顔をあげて彼の横顔を見ると思いのほか残念そうな顔をしていた。
「そんなに桜、好きだったっけ?」
「ちげーよ。お前が元気になると思ったから……」
「……」
「……」
一筋、涙が出た。
気がつかれないように拭う。
相変わらず、不器用だけど優しい奴だと思った。
桜トンネルを抜けて、踏切が見えた。
マンションまではもう少し。
不意に彼が言う。
「お前の親、心配してる」
「うん」
そんなこと痛いほど知ってる。
「冬馬、なんかうちの親に言われた?」
「言われた、ってか聞かれる。

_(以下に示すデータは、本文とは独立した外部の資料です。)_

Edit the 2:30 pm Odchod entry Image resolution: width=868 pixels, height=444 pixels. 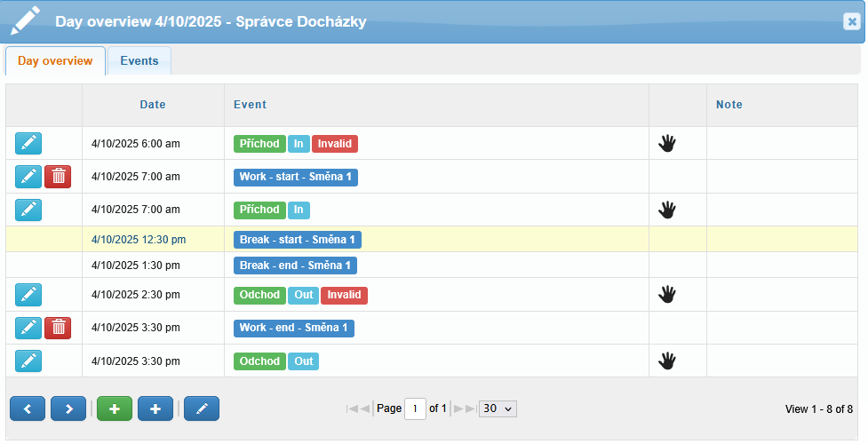point(28,295)
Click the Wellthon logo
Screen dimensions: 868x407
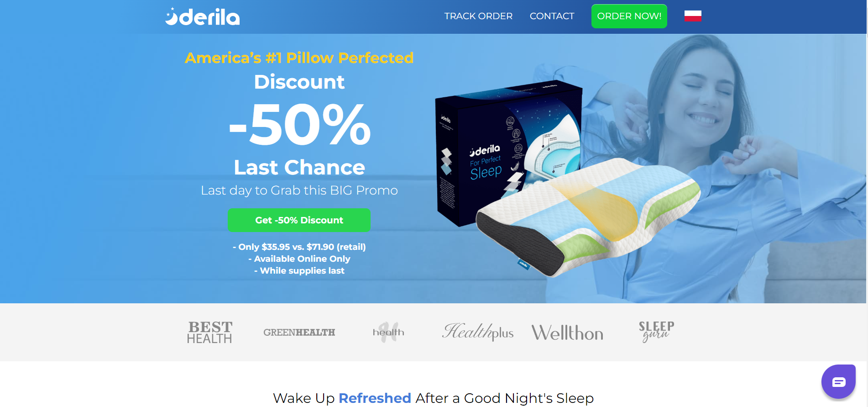567,333
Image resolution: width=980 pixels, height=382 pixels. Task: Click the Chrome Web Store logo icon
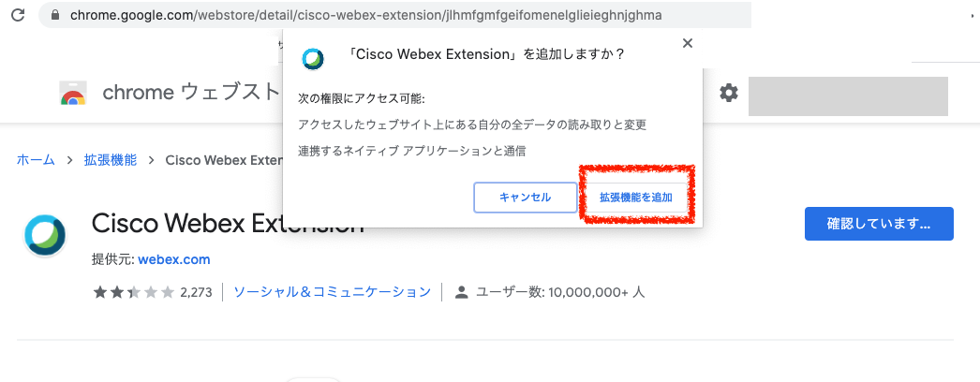[x=73, y=93]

学校でうまくやってるのか、とか友達いるか、とか……」
「…………」
これ以上、お母さんを泣かせたくない。
「……い、でっ」
「____えっ?」
「私に友達いないこと、言わないで」
「バカ、言わねーよ、てか、いるじゃん友達」
「……?」
不思議そうな顔をする私にムカついたような視線を向けて彼が言う
「お、れ、」
そのことを忘れていた自分に呆れて、小さく噴き出し笑った。
「そうだねっ」
カンカンと音が鳴り、遮断機が下りる。
急げば渡ってしまうことも出来たけど、久しぶりだしもう少しだけゆっくり話したくて足を止めた。
騒々しい音に混じり彼の小さな声が耳に入る
「俺、知ってるから……」
「えっ?」
「よしのが病気だってこと知ってるから……」
不意を突かれて押し黙る
「……」
「お前のかぁちゃんが、うちのかぁちゃんに話してるの聞いた」
「……そう」
喉が急に乾いて唾をゴクリとのみ込んだ。
「身長くらい気にすんなって」
あっけらかんと言う。せっかく励ましてくれてるのに私は悔しくなった
「身長、だけじゃないもん。冬馬にはわかんないよ!一人でどんどん大きくなって!」
悔しくて手が震えた。
言った瞬間、これって八つ当たりだと気がついたから後ろめたくなった。